## What is needed
Your task is to filter the data below down to the lines holding "element".

***** Source material

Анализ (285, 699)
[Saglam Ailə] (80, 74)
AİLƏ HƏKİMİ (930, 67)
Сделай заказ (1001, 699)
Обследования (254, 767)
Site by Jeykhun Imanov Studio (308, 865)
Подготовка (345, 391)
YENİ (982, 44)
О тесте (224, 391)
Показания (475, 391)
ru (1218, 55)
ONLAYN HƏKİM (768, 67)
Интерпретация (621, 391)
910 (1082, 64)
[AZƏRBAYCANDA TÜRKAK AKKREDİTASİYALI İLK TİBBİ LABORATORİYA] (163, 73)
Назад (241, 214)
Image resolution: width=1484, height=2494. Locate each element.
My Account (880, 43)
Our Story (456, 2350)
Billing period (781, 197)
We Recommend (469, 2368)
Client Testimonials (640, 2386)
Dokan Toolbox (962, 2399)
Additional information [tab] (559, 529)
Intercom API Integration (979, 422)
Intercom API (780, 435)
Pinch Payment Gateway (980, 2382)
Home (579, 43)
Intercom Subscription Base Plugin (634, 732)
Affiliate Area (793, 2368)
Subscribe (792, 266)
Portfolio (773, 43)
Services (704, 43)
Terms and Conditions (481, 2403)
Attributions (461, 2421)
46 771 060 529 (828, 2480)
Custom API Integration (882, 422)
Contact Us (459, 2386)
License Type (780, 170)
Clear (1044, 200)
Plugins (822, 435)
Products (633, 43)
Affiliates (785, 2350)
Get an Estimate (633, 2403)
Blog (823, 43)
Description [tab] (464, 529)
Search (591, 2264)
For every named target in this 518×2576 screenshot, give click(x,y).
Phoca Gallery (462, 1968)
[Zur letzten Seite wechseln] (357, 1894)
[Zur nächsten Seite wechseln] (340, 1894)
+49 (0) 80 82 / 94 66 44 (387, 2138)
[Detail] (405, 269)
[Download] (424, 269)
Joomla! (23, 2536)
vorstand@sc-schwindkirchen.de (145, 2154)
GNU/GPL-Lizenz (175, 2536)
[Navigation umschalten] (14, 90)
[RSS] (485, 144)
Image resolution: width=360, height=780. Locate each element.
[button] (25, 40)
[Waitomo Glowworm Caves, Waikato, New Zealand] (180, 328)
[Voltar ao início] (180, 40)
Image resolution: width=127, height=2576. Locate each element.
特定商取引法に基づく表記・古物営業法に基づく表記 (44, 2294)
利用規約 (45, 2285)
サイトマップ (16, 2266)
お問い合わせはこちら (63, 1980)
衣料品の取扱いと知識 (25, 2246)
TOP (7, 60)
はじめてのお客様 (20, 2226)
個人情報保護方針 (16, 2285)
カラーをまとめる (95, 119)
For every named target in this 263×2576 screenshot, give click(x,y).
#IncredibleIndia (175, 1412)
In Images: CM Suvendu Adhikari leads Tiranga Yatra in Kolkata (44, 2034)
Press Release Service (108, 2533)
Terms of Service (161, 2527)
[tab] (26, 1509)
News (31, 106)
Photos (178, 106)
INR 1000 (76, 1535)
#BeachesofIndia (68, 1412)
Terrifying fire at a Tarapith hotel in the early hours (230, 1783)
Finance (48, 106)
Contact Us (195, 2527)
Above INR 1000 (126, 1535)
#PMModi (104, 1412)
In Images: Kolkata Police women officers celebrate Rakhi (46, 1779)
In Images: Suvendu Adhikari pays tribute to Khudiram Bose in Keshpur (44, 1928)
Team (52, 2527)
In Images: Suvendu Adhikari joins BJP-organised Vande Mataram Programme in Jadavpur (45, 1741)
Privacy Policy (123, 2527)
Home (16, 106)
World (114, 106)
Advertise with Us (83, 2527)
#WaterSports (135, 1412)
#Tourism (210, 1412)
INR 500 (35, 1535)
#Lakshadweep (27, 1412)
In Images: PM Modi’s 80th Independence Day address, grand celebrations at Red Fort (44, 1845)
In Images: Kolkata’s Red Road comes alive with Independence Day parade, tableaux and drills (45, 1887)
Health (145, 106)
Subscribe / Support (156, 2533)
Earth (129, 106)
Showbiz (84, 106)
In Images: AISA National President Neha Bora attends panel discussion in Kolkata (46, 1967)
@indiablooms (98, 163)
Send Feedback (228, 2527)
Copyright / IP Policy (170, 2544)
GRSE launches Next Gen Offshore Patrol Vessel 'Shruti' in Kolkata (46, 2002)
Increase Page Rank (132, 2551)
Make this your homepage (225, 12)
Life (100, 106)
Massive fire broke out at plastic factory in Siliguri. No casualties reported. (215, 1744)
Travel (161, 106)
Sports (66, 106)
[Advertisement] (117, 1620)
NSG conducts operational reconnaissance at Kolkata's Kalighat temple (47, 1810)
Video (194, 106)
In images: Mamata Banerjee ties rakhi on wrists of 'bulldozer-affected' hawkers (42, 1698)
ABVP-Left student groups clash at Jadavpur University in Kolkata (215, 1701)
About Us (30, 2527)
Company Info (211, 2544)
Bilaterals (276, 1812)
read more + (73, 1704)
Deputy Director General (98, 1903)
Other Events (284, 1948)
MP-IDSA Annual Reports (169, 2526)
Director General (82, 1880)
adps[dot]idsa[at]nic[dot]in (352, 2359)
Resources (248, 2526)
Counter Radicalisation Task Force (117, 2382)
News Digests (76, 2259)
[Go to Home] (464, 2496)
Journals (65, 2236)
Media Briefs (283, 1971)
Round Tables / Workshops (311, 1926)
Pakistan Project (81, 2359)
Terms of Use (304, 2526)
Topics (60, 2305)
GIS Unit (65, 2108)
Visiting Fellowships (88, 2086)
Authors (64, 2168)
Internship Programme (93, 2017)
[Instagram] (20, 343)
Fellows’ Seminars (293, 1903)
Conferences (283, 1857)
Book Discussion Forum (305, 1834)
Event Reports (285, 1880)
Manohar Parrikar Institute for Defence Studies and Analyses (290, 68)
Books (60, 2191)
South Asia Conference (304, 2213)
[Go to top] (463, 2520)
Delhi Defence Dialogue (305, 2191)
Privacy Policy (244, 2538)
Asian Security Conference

**********

## Task solution
Image resolution: width=1484, height=2494. Locate each element.
Image resolution: width=360, height=780. Locate each element.
Image resolution: width=127, height=2576. Locate each element.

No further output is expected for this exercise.